■ Supplied text:
┌──

# 721 problems? Wait, or buy one now?



## Hopper27 (Feb 28, 2003)

Sounds like the 721 has a lot of problems.

Should I wait for 1.10 to come out, or just order one now?

I've got a single 501 box now, but I really want those dual timers! The extra recording space would be nice as well, but it is the dual timers that I'm most interested in. Too many things come on at the same time! 

I'm just concerned about the problems, because my 501 box seems to run just fine. If the reports here are the exception, fine. If there is really a lot of problems however, then I'll wait.

Jason


----------



## Scott Greczkowski (Mar 21, 2002)

I would not say that the 721 has a lot of problems.

The worst problem I can think of is that sometimes when doing FF or Rew the sound is out of sync or stutters.

This problem is indeed fixed in the upcoming L1.10 software.

Now the Dishplayer that has a lot of problems. 

Anyone else have any comments?


----------



## mattmcg (Dec 12, 2002)

└──

■ What the task requires:
Condense the forum thread's paragraph beginning "I've got a single 501 box now" into one shorter sentence that keeps its main facts. The material that comes next has no connection to the forum thread above.

■ Recorded data:
┌──

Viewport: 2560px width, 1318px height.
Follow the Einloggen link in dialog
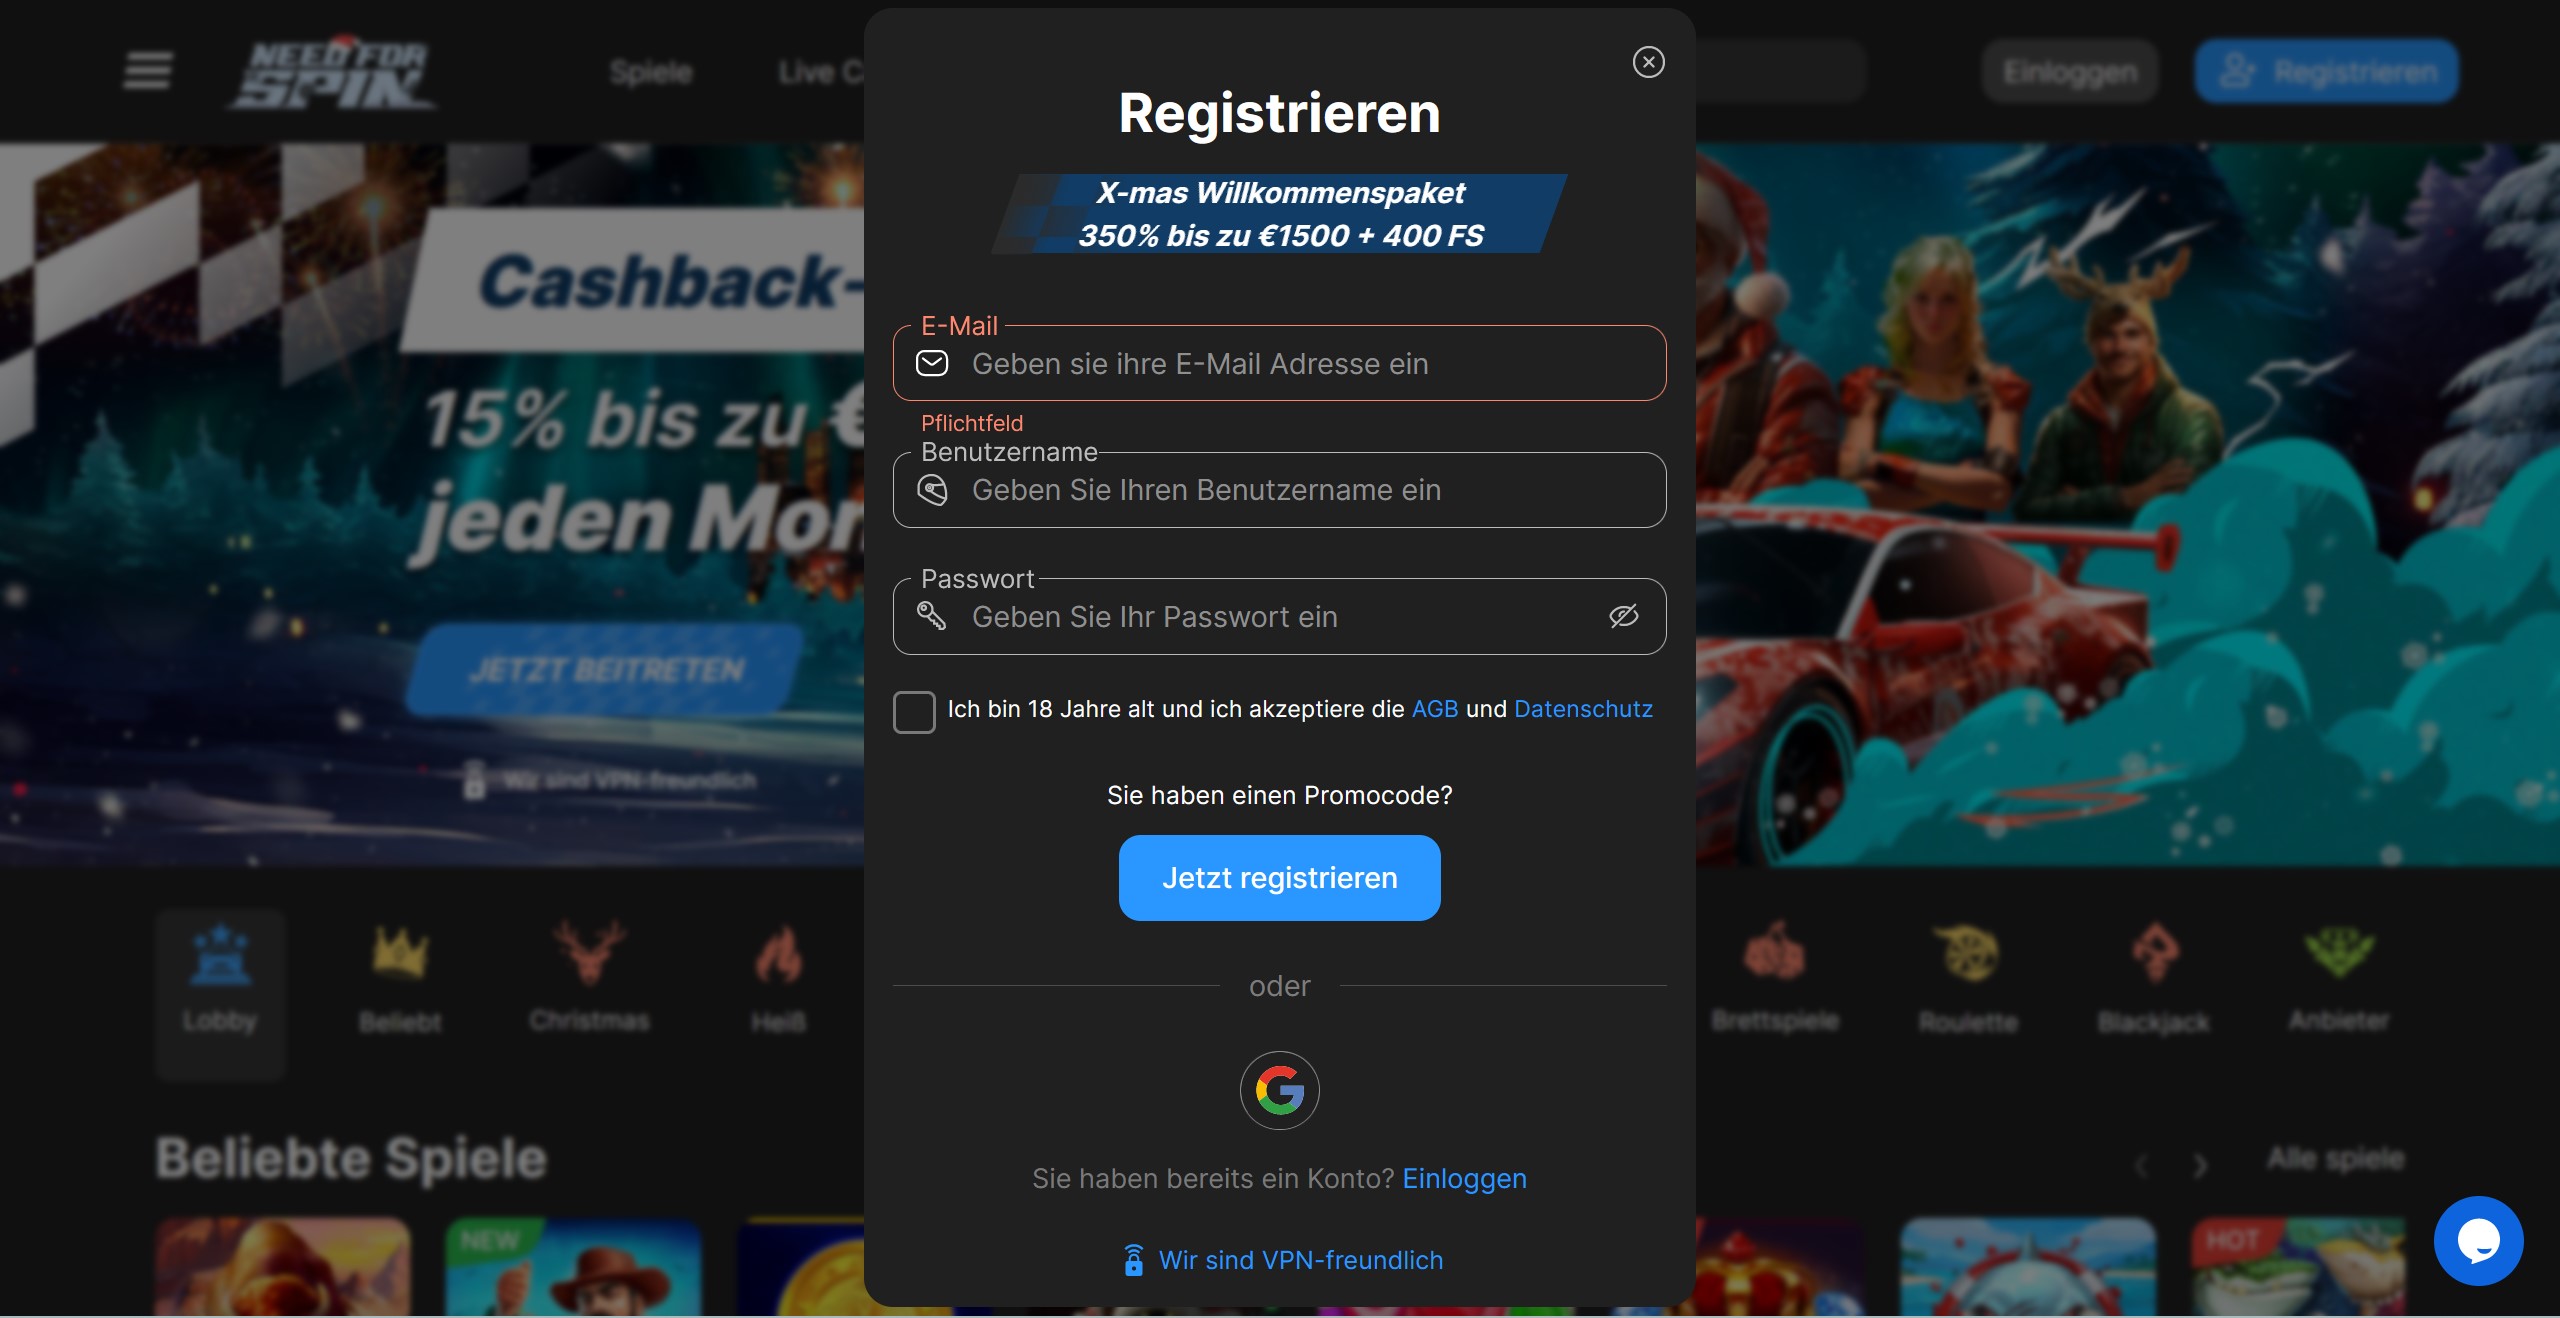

└──

■ Solution to the exercise:
The writer owns a single 501 box and wants the dual timers most, since too many things come on at once, with the extra recording space a lesser benefit.